╭─ Recorded data
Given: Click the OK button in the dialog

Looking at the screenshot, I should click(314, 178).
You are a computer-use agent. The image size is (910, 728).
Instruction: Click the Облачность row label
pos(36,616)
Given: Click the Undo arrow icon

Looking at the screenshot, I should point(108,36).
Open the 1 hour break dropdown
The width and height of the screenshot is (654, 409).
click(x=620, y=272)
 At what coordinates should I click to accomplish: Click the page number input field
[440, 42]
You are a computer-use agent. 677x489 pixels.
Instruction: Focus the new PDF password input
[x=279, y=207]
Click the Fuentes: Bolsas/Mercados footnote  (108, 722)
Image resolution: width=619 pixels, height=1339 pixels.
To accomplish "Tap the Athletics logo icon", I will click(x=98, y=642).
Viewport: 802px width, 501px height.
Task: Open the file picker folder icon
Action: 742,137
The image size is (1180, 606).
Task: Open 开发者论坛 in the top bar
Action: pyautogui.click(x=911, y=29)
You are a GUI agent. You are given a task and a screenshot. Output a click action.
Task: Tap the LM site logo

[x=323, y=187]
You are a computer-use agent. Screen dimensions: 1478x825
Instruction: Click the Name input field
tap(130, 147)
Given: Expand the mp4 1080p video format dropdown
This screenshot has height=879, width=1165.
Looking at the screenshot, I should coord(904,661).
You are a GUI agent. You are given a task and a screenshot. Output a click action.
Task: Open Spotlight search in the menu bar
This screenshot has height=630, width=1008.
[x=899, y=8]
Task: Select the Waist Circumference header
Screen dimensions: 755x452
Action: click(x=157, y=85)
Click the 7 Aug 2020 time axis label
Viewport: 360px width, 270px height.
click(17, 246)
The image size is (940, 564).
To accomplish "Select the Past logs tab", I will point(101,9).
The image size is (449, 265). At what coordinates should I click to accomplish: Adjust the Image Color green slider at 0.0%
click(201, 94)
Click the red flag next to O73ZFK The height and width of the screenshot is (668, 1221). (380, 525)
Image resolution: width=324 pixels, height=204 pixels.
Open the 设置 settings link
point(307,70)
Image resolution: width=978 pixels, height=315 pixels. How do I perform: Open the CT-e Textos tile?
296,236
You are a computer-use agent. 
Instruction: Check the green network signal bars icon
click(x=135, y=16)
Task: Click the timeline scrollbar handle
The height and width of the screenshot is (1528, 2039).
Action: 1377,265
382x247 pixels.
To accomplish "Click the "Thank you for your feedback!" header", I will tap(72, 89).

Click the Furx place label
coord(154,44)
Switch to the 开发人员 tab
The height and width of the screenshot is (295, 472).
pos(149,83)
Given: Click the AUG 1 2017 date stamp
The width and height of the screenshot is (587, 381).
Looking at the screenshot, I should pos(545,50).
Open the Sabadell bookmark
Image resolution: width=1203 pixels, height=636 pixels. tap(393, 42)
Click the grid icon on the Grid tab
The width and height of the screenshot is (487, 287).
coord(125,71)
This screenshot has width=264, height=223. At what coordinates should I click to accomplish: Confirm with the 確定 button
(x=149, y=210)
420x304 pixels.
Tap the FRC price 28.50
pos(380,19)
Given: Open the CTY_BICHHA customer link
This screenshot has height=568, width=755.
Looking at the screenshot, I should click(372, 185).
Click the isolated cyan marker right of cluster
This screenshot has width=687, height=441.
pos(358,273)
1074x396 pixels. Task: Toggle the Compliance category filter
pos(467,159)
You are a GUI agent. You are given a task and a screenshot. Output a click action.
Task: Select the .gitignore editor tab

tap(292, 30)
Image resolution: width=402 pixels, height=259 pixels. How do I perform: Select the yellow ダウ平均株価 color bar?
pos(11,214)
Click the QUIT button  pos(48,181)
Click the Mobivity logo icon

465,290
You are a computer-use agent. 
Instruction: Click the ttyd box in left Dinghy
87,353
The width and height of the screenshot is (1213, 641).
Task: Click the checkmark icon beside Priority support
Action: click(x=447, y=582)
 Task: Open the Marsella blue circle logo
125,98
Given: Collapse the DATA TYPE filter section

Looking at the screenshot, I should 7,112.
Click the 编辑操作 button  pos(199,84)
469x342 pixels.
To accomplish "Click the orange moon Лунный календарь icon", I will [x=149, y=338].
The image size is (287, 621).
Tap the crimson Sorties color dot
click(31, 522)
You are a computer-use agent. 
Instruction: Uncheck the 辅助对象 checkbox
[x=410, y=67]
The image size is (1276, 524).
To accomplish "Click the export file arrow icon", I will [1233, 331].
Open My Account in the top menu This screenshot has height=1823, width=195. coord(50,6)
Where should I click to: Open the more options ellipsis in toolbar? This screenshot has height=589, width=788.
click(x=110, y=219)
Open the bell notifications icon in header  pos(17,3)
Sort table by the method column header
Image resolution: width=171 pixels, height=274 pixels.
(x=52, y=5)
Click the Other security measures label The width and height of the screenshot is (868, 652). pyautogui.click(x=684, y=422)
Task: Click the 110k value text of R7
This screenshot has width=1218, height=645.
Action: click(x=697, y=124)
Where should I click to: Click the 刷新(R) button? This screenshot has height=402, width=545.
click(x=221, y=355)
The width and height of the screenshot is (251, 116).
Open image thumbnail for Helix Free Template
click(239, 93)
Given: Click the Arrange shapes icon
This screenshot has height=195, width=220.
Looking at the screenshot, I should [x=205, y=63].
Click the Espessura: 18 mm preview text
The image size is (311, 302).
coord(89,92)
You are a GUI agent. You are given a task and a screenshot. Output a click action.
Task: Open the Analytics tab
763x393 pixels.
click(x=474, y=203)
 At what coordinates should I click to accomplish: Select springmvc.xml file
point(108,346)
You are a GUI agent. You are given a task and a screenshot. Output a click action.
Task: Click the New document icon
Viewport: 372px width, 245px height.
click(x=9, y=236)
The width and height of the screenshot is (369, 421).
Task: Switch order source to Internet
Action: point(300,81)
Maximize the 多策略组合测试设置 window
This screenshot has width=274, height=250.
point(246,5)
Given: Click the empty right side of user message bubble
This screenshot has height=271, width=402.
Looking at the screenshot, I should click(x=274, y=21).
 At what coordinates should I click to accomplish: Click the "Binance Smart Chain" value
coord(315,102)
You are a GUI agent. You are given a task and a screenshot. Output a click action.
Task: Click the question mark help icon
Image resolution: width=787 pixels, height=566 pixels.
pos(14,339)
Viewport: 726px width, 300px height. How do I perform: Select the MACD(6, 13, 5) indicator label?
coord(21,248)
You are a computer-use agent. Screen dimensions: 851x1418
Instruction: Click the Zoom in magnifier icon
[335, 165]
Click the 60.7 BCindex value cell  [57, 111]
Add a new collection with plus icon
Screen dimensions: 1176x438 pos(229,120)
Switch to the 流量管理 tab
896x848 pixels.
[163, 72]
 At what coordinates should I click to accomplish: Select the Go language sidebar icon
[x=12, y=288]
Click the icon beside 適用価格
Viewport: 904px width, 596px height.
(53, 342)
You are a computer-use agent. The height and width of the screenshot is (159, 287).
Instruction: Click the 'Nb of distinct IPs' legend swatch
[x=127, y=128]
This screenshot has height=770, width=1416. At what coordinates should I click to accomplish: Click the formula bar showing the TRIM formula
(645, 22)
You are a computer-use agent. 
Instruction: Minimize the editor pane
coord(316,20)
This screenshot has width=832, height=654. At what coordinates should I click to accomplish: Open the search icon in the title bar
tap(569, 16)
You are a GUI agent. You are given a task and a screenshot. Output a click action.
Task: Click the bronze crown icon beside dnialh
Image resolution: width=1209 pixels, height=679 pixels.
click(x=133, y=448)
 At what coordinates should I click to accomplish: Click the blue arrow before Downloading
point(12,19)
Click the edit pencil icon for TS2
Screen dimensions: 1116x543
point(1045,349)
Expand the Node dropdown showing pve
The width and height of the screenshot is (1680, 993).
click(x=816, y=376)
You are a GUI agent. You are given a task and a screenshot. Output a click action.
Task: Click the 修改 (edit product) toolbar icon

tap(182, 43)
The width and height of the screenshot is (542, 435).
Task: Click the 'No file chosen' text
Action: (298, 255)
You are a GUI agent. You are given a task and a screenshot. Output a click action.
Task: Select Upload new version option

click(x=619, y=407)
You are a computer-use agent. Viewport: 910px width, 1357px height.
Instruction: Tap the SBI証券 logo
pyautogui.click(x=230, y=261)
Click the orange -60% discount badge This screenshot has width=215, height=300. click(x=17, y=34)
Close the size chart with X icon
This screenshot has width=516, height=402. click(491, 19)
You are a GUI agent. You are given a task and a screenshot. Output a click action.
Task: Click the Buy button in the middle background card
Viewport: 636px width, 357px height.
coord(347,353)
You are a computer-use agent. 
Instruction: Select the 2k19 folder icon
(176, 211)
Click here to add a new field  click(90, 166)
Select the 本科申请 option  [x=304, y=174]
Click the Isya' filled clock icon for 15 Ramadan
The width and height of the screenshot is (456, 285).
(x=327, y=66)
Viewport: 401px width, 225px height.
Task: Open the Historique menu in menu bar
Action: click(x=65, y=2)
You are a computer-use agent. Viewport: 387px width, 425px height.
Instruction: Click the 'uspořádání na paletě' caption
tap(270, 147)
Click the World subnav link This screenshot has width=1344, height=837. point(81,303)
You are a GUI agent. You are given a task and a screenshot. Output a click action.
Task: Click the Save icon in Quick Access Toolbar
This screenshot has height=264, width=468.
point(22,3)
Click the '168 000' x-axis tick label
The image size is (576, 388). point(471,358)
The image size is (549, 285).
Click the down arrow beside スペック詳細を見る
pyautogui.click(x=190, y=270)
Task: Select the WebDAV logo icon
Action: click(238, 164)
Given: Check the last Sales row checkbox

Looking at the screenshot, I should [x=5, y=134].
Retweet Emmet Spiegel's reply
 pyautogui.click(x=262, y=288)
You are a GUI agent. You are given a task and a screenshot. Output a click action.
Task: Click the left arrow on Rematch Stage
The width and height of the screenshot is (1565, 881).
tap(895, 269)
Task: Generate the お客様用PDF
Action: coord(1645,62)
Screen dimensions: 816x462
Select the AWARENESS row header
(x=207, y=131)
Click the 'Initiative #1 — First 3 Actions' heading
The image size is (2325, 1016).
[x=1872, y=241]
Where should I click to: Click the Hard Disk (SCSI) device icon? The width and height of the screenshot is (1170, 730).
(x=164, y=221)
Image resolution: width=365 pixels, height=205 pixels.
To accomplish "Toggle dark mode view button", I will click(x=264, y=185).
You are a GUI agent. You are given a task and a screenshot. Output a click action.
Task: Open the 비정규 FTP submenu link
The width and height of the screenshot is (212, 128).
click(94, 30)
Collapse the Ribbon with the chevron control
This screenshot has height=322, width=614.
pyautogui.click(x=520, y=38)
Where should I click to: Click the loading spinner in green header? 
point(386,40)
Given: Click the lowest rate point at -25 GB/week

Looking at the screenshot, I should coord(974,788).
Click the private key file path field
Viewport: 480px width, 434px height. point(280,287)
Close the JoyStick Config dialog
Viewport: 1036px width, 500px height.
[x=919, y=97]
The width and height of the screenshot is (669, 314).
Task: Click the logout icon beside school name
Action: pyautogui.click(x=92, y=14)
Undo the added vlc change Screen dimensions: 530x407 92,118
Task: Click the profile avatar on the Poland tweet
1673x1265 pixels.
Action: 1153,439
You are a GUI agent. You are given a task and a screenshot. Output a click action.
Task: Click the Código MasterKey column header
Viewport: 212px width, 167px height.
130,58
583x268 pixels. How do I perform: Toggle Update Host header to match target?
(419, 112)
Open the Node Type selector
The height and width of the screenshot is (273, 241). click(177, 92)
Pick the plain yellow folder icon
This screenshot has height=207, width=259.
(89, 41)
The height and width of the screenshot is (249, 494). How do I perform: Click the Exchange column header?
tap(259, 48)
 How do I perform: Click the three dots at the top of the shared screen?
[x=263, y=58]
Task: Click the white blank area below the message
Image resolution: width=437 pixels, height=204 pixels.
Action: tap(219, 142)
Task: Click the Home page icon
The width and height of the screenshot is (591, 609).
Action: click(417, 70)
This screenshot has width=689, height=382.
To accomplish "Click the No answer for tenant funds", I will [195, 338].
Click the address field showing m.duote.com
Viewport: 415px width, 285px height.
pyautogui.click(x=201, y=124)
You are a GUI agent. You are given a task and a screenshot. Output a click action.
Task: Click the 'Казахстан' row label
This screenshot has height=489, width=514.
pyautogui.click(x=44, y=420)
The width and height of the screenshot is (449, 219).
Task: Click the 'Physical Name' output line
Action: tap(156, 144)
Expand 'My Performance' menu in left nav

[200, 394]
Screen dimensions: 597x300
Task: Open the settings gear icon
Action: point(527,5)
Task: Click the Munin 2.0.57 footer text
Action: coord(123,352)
╰─
> **Task to carry out**: Please, starting with the first line of the material above, write out each line exactly and finish on the line that includes "Click the Fuentes: Bolsas/Mercados".

> **Answer for this exercise**:
Given: Click the OK button in the dialog

Looking at the screenshot, I should click(314, 178).
You are a computer-use agent. The image size is (910, 728).
Instruction: Click the Облачность row label
pos(36,616)
Given: Click the Undo arrow icon

Looking at the screenshot, I should point(108,36).
Open the 1 hour break dropdown
The width and height of the screenshot is (654, 409).
click(x=620, y=272)
 At what coordinates should I click to accomplish: Click the page number input field
[440, 42]
You are a computer-use agent. 677x489 pixels.
Instruction: Focus the new PDF password input
[x=279, y=207]
Click the Fuentes: Bolsas/Mercados footnote  (108, 722)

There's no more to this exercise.